### Kutipan Teks
* * * *

6.      Hubungannya dengan hakekat pembelajaran
7.      Pengaruhnya terhadap proses pembelajaran
8.      Aplikasi teori kognitif dalam kegiatan pembelajaran

C.      Tujuan
            Penulisan makalah ini bertujuan untuk :
1.       Mengetahui pengertian teori belajar kognitif
2.      Mengetahui konsep teori belajar kognitif
3.      Mengetahui macam-macam teori belajar kognitif
4.      Mengetahui prinsip-prinsip dasar menurut teori Gestalt
5.      Mengetahui ciri-ciri belajar kognitif
6.      Mengetahui hubungannya dengan hakekat pembelajaran
7.      Mengetahui pengaruhnya terhadap proses pembelajaran
8.      Mengetahui aplikasi teori kognitif dalam kegiatan pembelajaran



BAB II
PEMBAHASAN

A.      Pengertian Teori Belajar Kognitif
Psikologi kognitif mulai diperkenalkan pada akhir abad XIX yaitu dengan lahirnya teori belajar Gestalt, dan salah satu tokoh psikologi Gestald adalah Max. Istilah “Cognitive” berasal dari kata cognition artinya adalah pengertian, mengerti. Pengertian yang luasnya cognition (kognisi) adalah perolehan, penataan, dan penggunaan pengetahuan. Dalam pekembangan selanjutnya, kemudian istilah kognitif ini menjadi populer sebagai salah satu wilayah psikologi manusia/satu konsep umum yang mencakup semua bentuk pengenalan yang meliputi setiap perilaku mental yang berhubungan dengan masalah pemahaman, memperhatikan, memberikan, menyangka, pertimbangan, pengolahan informasi, pemecahan masalah, pertimbangan, membayangkan, memperkirakan, berpikir dan keyakinan. Termasuk kejiwaan yang berpusat di otak ini juga berhubungan dengan konasi (kehendak) dan afeksi (perasaan) yang bertalian dengan rasa. Menurut para ahli jiwa aliran kognitifis, tingkah laku seseorang itu senantiasa didasarkan pada kognisi, yaitu tindakan mengenal atau memikirkan situasi dimana tingkah laku itu terjadi.
Teori belajar kognitif berpandangan bahwa belajar merupakan proses mental aktif untuk memperoleh, mengingat dan menggunakan pengetahuan.  Hal ini sesuai dengan pendapat Woolfolk 2004 (dalam Pribadi, 2009) bahwa teori belajar kognitif sebagai pendekatan umum yang memandang belajar sebagai proses mental aktif untuk memperoleh, mengingat dan menggunakan informasi dan pengetahuan.
Dalam pandangan teori belajar kognitif, siswa adalah individu yang aktif mempelajari ilmu pengetahuan. Dalam menempuh proses pembelajaran, siswa tidak hanya sekadar bersifat pasif dalam menerima pengetahuan. Siswa mencari informasi untuk mengatasi masalah yang dihadapi dan menyusun pengetahuan tersebut untuk memperoleh sebuah pemahaman baru. Konsep penting yang dikemukan dalam teori belajar kognitif adanya pemprosesan informasi yang menjelaskan tentang aktivitas pikiran individu dalam menerima, menyimpan dan menggunakan informasi yang dipelajari.

* * * *

### Kumpulan entri data

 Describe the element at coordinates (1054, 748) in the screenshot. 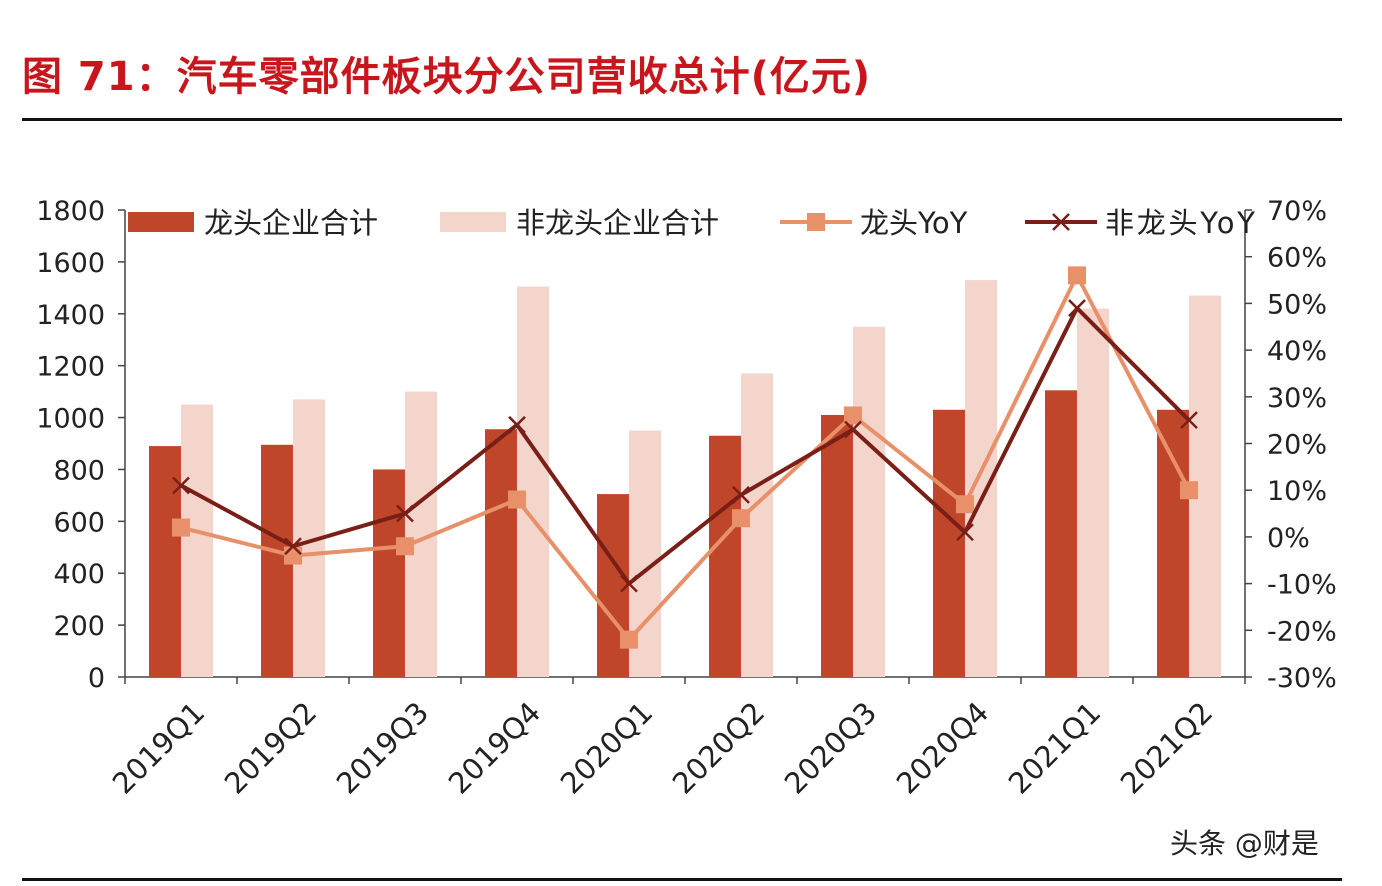

I see `x-tick-label: 2021Q1` at that location.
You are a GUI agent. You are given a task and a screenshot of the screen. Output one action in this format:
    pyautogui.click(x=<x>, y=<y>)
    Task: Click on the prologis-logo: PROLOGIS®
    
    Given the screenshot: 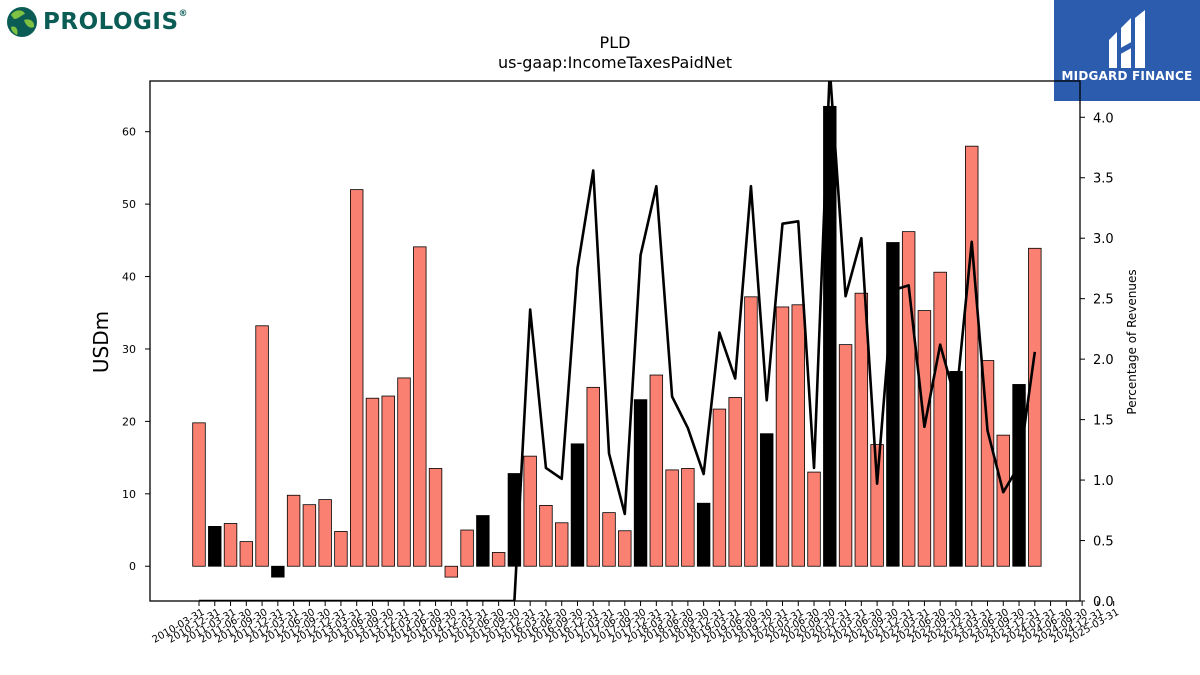 What is the action you would take?
    pyautogui.click(x=96, y=22)
    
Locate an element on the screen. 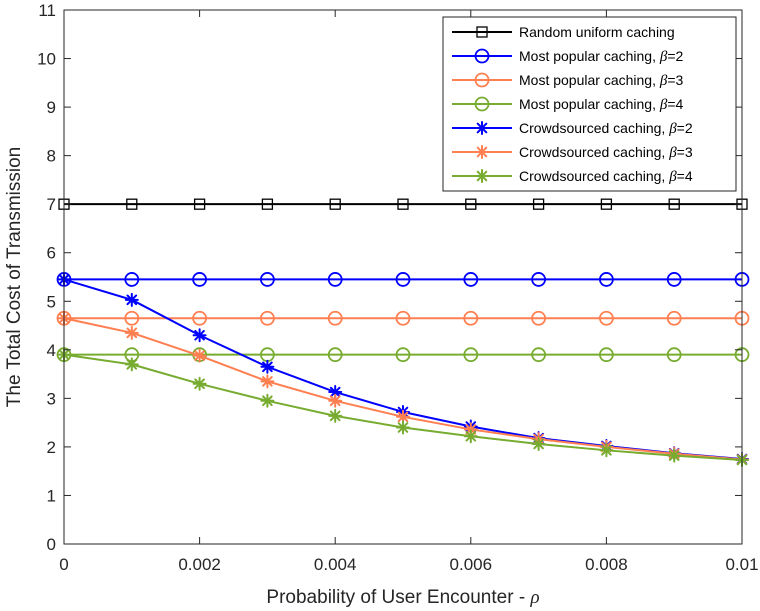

* * * *

### Tugas
Tampilkan bagian kutipan tentang teori belajar kognitif dari "Dalam pandangan teori" sampai "informasi yang dipelajari." tanpa mengubah satu kata pun.

### Penyelesaian Soal
Dalam pandangan teori belajar kognitif, siswa adalah individu yang aktif mempelajari ilmu pengetahuan. Dalam menempuh proses pembelajaran, siswa tidak hanya sekadar bersifat pasif dalam menerima pengetahuan. Siswa mencari informasi untuk mengatasi masalah yang dihadapi dan menyusun pengetahuan tersebut untuk memperoleh sebuah pemahaman baru. Konsep penting yang dikemukan dalam teori belajar kognitif adanya pemprosesan informasi yang menjelaskan tentang aktivitas pikiran individu dalam menerima, menyimpan dan menggunakan informasi yang dipelajari.